▶ [Exercise instructions]
(1) In the watchdog recovery text, rewrite the part starting with "It is very advantageous" and going on through "system recovery sequence.", changing "watchdog action counter" to "watchdog event counter".
(2) Summarize the watchdog recovery text in two sentences.
(3) Resume the watchdog recovery text from the point where it stops.

Thereby, the system reset routine, the reset hold and release timer, the secured firmware recovery routine and the system reboot routine are configurable. This is needed to automatically adapt the recovery procedure to the issue occurred. And at least if the issue cannot be solved to stop endless triggering of the system recovery sequence, to protect the battery power, to wait for an operator and not to distort the network by unwanted transmissions, etc.
It is very advantageous if the watchdog comprises a watchdog action counter. The watchdog counter is used to determine if the system recovery sequence was successful or not. This special watchdog action counter is used to monitor how often in a certain time the watchdog triggers an action. It also considers the runtime of the system recovery sequence.
The system recovery sequence was unsuccessful if the time between the completed system recovery sequence and the new triggered action is relatively short. Than the system recovery sequence is going to rerun in an increased reset level with other parameters. The amount of reset parameters and the reset and hold time will be increased. The reset parameters may change as well. From a certain reset level upwards is may also be possible to replace the firmware in a secured firmware recovery mode.
If the time between the completed system recovery sequence and the new triggered action is rather long a new issue is occurred. The system recovery sequence starts with its initial configuration.

▶ [Collected data]
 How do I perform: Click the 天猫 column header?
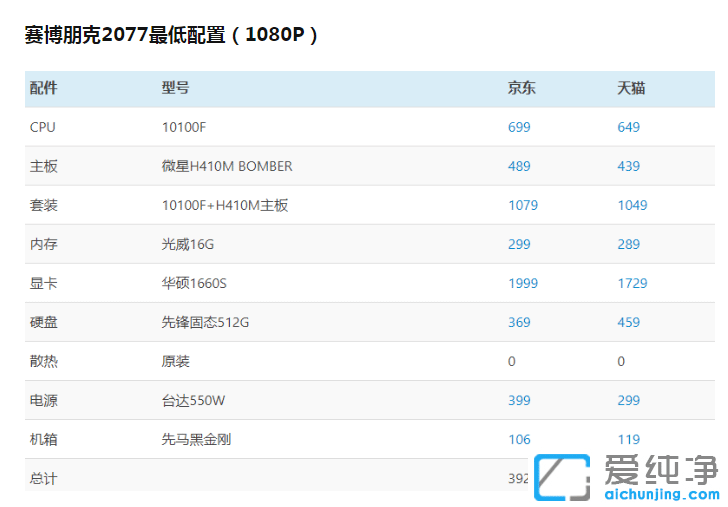pos(631,88)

▶ [Results of the tasks]
(1)
It is very advantageous if the watchdog comprises a watchdog event counter. The watchdog counter is used to determine if the system recovery sequence was successful or not. This special watchdog event counter is used to monitor how often in a certain time the watchdog triggers an action. It also considers the runtime of the system recovery sequence.

(2) The system recovery sequence has configurable reset, hold and release timing, firmware recovery and reboot routines, so it can adapt to the issue and, if the issue cannot be solved, stop retriggering endlessly. A watchdog action counter tracks how often the watchdog triggers an action within a certain time: a short gap after a completed recovery means it failed and reruns at a higher reset level, possibly replacing the firmware in a secured mode, while a long gap means a new issue and a restart from the initial configuration.

(3)
The system reset routine is used to reset certain system parameters. The amount and the values of parameters that were reset depend on the reset level that is determined from the watchdog action counter. The more the system recovery sequence is triggered, which increases the watchdog action counter the more parameters were restored to default.
The system reboot routine is used to reboot the system with the new parameters.
In a further embodiment of the invention the secured firmware recovery mode can be accessed by the system recovery sequence from a certain reset level upwards to replace the system firmware. To do so the system can somehow wait for external help e.g. by an administrator which can replace the system firmware.
The reset and hold time can be increased as a function of the reset level and/or at a certain reset level the device can be switched off by itself not distort other devices or network services.
It is also preferred if the system recovery sequence can reset different system parameters depending on the watchdog action counter which may lead to a factory reset at some stage.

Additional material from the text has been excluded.